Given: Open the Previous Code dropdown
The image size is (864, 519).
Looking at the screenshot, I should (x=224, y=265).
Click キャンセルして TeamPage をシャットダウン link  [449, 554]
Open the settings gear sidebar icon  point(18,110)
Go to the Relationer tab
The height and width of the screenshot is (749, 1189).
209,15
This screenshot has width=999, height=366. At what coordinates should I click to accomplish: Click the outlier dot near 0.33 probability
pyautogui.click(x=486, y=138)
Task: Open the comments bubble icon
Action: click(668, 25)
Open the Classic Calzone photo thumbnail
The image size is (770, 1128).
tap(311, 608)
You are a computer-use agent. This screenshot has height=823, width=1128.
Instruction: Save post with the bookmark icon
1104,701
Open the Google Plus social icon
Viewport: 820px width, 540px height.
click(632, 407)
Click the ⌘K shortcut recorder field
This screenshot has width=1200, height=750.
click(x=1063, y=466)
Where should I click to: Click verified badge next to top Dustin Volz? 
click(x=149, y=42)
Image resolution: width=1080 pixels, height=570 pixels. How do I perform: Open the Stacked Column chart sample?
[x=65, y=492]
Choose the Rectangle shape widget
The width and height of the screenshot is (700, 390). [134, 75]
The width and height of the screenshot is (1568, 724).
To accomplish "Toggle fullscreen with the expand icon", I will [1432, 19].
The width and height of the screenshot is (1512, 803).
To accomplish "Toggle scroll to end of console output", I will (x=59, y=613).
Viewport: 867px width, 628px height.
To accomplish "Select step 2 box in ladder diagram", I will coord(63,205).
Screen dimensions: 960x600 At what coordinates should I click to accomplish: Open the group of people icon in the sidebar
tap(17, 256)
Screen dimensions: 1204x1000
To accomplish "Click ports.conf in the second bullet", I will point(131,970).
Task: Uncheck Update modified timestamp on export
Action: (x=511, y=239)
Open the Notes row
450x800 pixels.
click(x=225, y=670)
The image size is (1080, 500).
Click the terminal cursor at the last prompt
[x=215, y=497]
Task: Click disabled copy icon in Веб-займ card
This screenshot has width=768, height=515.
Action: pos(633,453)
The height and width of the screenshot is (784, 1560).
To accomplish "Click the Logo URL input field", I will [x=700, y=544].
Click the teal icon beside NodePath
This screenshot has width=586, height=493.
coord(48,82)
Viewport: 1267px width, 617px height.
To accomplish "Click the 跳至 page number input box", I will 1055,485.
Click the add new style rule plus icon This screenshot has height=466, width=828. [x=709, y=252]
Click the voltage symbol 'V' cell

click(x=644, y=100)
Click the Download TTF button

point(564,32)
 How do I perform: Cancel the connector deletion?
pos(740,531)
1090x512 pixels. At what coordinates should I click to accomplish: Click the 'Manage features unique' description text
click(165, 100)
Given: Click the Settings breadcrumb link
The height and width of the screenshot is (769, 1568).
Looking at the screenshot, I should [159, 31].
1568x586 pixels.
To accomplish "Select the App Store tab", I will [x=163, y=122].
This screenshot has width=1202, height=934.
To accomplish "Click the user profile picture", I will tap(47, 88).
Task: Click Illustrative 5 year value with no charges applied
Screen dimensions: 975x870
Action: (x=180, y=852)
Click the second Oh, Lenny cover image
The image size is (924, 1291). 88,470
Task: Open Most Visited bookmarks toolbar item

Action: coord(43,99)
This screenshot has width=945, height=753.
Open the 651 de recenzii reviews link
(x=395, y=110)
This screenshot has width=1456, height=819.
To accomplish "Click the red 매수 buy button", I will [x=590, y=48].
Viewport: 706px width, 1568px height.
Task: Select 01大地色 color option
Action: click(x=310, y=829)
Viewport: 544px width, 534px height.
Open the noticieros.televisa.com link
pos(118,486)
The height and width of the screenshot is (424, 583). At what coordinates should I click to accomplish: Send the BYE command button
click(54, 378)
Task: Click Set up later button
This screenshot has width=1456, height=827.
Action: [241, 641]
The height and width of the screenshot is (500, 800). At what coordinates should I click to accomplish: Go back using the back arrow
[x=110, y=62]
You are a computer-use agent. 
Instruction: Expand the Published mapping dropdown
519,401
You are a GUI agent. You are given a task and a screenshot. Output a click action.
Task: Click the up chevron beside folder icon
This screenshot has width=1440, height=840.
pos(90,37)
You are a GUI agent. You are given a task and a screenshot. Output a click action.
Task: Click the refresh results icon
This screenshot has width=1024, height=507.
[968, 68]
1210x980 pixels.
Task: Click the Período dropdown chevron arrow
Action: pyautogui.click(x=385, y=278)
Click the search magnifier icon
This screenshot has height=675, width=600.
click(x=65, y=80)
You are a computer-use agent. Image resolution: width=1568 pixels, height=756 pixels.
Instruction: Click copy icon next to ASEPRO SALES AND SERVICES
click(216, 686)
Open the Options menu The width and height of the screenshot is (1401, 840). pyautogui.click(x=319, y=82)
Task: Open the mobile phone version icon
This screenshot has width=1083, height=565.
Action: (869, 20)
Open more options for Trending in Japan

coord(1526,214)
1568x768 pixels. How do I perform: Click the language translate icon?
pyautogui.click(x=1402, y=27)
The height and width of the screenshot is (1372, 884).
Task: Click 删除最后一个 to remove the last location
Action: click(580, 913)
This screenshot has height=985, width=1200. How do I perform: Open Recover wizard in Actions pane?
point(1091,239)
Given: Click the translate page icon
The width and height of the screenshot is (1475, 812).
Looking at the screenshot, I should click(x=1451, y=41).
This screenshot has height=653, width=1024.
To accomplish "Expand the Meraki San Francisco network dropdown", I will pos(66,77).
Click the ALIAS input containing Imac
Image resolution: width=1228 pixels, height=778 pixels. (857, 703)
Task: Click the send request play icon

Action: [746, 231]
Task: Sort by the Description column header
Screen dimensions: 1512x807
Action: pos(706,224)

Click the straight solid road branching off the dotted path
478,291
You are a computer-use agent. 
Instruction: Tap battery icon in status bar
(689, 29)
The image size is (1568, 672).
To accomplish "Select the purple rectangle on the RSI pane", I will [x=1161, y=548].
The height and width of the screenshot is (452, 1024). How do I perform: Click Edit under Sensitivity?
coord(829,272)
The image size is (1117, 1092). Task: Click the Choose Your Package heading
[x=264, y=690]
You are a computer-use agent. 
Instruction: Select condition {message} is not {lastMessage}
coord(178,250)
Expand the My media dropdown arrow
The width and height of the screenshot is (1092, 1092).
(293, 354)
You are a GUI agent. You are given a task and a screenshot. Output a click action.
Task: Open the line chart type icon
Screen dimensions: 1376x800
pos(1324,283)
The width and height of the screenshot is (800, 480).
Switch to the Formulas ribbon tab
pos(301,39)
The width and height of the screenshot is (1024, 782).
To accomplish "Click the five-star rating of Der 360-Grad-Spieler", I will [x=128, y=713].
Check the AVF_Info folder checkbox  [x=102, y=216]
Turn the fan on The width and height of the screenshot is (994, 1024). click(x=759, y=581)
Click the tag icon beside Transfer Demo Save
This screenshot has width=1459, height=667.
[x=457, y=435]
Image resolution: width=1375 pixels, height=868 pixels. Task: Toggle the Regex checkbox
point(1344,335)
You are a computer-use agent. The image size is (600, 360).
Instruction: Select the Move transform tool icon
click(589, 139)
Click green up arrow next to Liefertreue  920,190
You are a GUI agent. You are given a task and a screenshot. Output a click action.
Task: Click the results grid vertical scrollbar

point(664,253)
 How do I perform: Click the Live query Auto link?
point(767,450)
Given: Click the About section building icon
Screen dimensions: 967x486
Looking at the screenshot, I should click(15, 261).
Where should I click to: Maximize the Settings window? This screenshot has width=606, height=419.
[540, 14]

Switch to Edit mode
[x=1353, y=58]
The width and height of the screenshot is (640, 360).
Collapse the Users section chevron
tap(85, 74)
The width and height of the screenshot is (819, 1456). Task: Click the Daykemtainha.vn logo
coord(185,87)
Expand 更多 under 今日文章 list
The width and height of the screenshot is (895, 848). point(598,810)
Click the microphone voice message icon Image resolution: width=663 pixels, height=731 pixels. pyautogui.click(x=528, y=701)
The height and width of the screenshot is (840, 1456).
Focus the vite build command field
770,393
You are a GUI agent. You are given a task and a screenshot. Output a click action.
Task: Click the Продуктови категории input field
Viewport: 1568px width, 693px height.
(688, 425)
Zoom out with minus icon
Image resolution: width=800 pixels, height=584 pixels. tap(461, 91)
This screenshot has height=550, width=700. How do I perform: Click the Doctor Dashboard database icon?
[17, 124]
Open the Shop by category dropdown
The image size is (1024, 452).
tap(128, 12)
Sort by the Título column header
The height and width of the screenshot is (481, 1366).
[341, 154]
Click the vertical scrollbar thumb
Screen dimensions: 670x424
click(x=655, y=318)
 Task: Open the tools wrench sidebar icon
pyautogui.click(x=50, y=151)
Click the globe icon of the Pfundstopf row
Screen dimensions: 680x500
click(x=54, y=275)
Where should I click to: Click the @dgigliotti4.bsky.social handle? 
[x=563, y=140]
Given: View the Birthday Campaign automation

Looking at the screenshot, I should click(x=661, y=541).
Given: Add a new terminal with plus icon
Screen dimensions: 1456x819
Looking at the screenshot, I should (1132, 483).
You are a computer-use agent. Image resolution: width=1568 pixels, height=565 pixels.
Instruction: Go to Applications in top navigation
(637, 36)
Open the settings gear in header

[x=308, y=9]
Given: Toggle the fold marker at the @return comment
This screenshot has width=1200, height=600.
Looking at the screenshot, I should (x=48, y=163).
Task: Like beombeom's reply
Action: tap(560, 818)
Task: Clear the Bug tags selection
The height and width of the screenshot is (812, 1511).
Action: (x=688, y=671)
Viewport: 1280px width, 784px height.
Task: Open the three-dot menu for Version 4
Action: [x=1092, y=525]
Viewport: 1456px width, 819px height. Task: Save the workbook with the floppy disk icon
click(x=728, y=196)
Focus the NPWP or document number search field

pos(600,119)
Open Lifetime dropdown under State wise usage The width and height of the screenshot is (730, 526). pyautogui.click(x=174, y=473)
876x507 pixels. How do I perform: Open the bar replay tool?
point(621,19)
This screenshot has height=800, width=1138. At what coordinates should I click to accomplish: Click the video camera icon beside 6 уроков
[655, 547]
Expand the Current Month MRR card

◆ **What is expected**
Copy every line of the items above that contains the string "menu". Letter case matters.

◆ **Result of the task**
Open the Options menu The width and height of the screenshot is (1401, 840). pyautogui.click(x=319, y=82)
Task: Open the three-dot menu for Version 4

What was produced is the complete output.